At least the police would be there soon.

Just to be safe, I walked over to the bedroom door, shut it, and twisted the lock. The door didn’t lock, though. I groaned. Growing up, my sister and I would chase each other around the house with water pistols, playing cops and robbers. My father got so annoyed at us banging on doors that he took the locks right off the few doors we hadn’t already broken.

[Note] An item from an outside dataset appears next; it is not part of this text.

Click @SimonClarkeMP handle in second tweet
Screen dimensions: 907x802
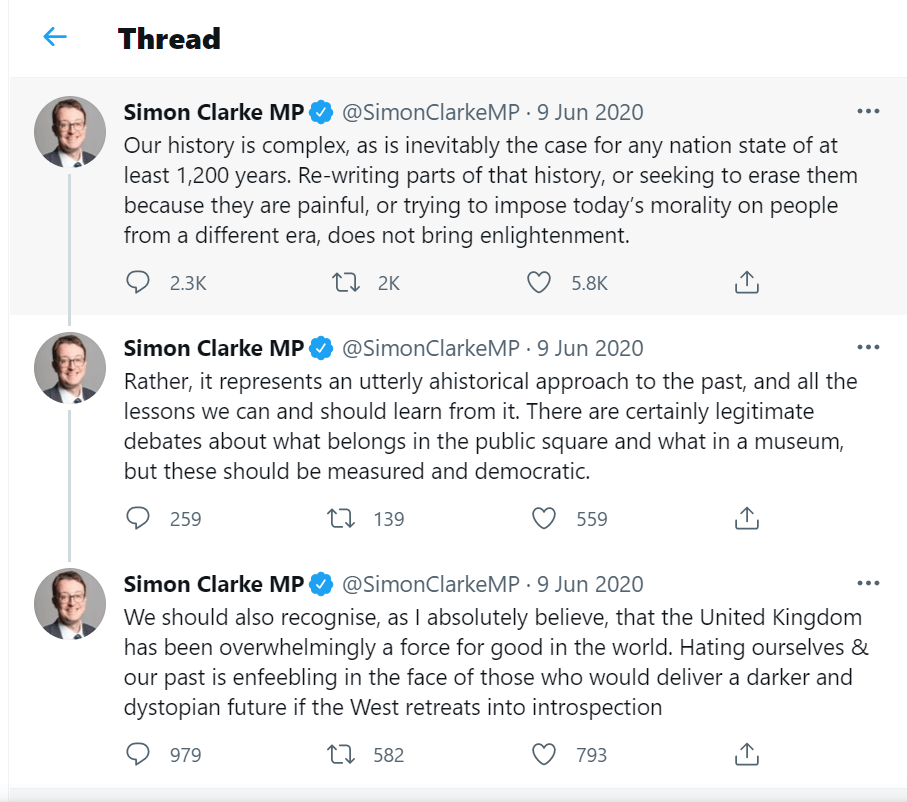(x=431, y=348)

I looked around the room for other options. I could move the dresser to the door and barricade myself in. I grabbed the side of the dresser and gave it a tug. Nothing budged.

“Speaking of big, strong men,” I said to Jeffrey, “I wouldn’t mind having one around for times like this.”

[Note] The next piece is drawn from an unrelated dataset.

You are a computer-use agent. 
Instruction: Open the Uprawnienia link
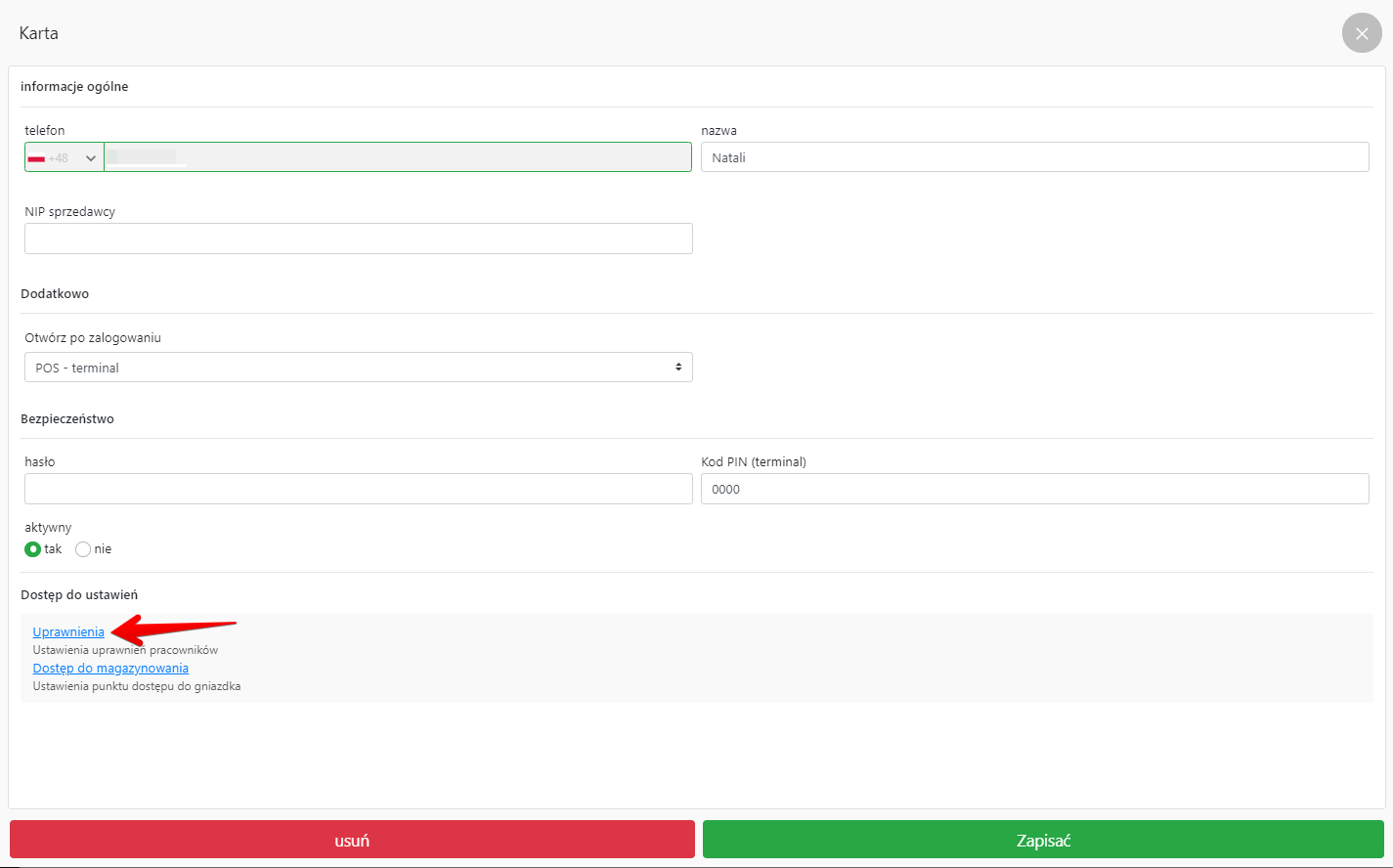[x=68, y=632]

I gave up on moving the dresser and returned to the window, keeping a lookout for the police. The flashlight inside the house next door disappeared around a corner, and Jeffrey lost interest. He looked up at me like I was now the most interesting thing around. I was flattered, so I decided to tell him a story.

Since we were on the topic of big, strong men coming to the rescue, I told him about the time my former fiancé got the shock of his life, courtesy of me.

I’d been brushing my teeth in the bathroom of our shared house when I spotted an enormous, hairy-legged spider walking leisurely across the bathroom counter. I already had a plastic cup in my hand for rinsing my mouth, and I did what seemed logical at the time. I flipped the cup over and trapped the spider underneath it.

I finished brushing my teeth and used my cupped palm to hold water to rinse my mouth, so I wouldn’t disturb the spider. I planned to use a nearby magazine to slip under the cup, so I could then escort the harmless spider to somewhere better, outside the house. As I leaned down, my wavy hair fell across my face, which got me thinking about getting a haircut. Naturally, I spent the next ten minutes fussing in front of the mirror, styling my hair this way and that, imagining different looks.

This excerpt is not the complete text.